Commodities: Crude makes modest gains with Libya, UAE, Opec output in focus
Updated : 16:13
Crude-oil futures made modest gains on Wednesday as the black liquid benefited from supply distributions in Libya, a drop in March production from United Arab Emirates (UAE) and speculation of cartel Opec extending its 2016 output pledges.
At 15:12 GMT, Nymex-priced WTI crude was up 0.37% to $48.55 a barrel. In parallel, Intercontinental Exchange-traded Brent was ahead 0.43% to $51.55 a barrel.
Oil has been in the midst of a global supply glut, with Opec promises on output more or less constantly in focus, alongside US shale production, rising US inventories and rig counts.

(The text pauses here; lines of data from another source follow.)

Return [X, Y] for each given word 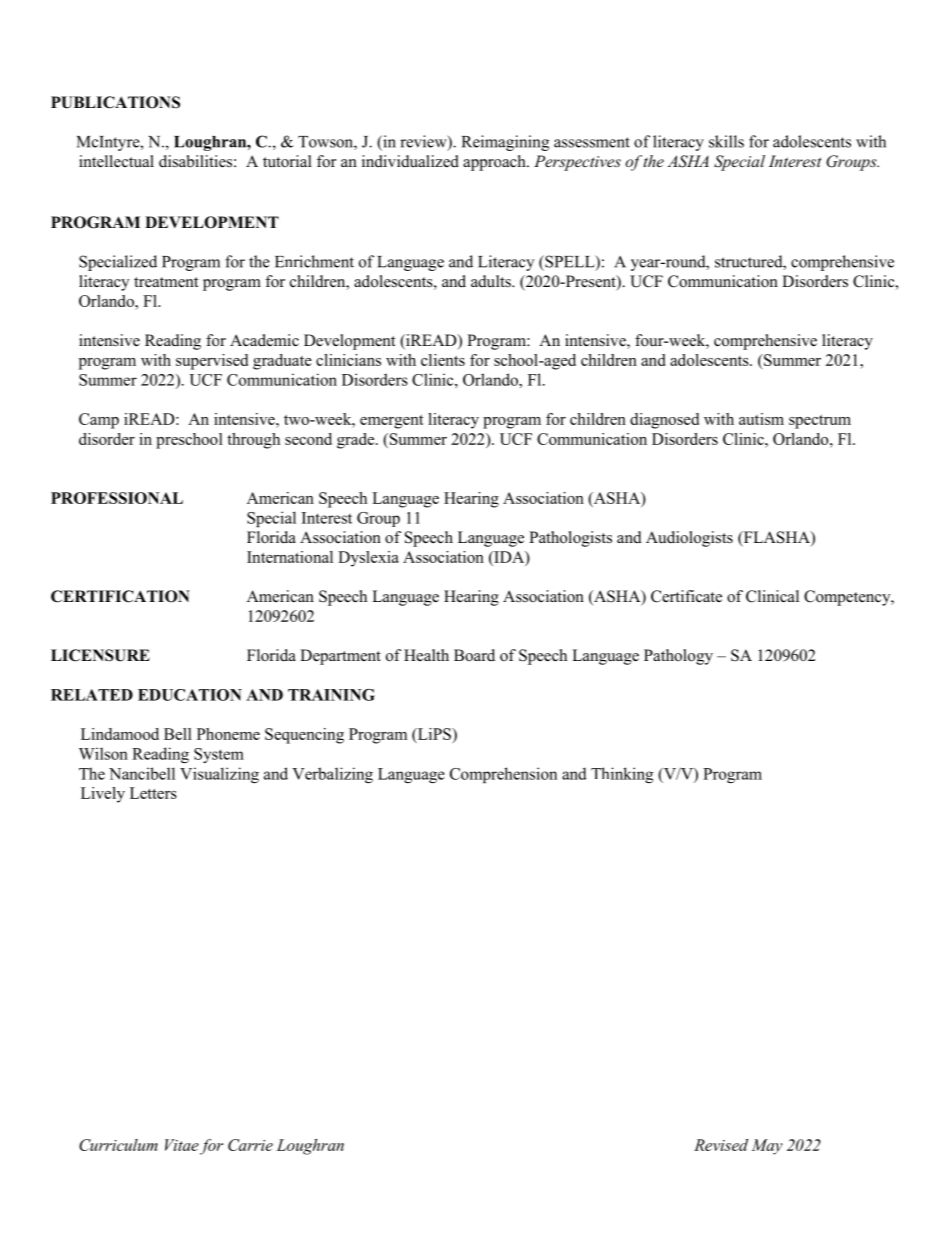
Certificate [686, 596]
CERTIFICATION [120, 596]
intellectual [116, 161]
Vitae [182, 1145]
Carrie [250, 1145]
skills [726, 141]
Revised [721, 1145]
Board [474, 655]
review [424, 142]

"Oil markets received a slight boost on Tuesday with WTI crude edging higher towards $48.80 after supply distributions in Libya and speculations of Opec extending the output cut enticed bulls to install light rounds of buying," said FXTM research analyst Lukman Otunuga.
"Regardless of the recent upside, oil prices remain gripped by the oversupply woes with the rapidly diminishing optimism over the effectiveness of Opec's supply cut limiting upside gains," he added in a statement.
However, UAE's Minister of Energy, Suhail bin Mohammed Faraj Faris Al Mazrouei, said the emirate had reduced its oil production by nearly 200,000 bopd in March due to maintenance works.
Otunuga noted that a build in the pending crude oil inventories report from the US Energy Information Administration this evening could expose oil markets to downside risks as the oversupply concerns haunted investor attraction further.
On Wednesday, the American Petroleum Institute said US crude oil inventories rose 1.9 MMbbls from March 17–24, 2017. It showed a cumulative build of 41 MMbbls in the last 13 weeks.
"From a technical standpoint, WTI Crude remains pressured on the daily charts with bears in firm control below $50. The current technical bounce could create a foundation for sellers to send WTI Crude back towards $48 and potentially lower," said Otunuga.
SwissQuote added that oil's bearish pressures seems to fade. "However, we consider that further weakness are very likely," it said in a note.
Meanwhile, on Comex, gold was down 0.22% to $1256 an ounce, with silver down 0.37% to $18.19 an ounce and copper down 0.28% to 266.85 cents a pound.
Otunuga, again, commented that with the ongoing Brexit developments likely to compound uncertainty, gold may challenge $1260 an ounce.
"From a technical standpoint, the metal remains bullish on the daily charts and a break above $1260 could open a path higher towards $1275."
Despite the yellow metal's slip on Wednesday, Otunuga added a vulnerable US dollar, coupled with concerns over the global reflation trade, had boosted gold’s allure.
Three-month industrial metals on London Metals Exchange were all rising. Tin was ahead 2.74%, zinc by 2.28%, copper by 1.96% and aluminum by 0.73%.
SwissQuote opined that overall gold appeared to be getting stronger.
"The momentum seems back to bullish despite some consolidation. Strong resistance is located at $1263. Hourly support can be found at $1224.10," said SwissQuote, noting the precious metal was expected to show further strengthening.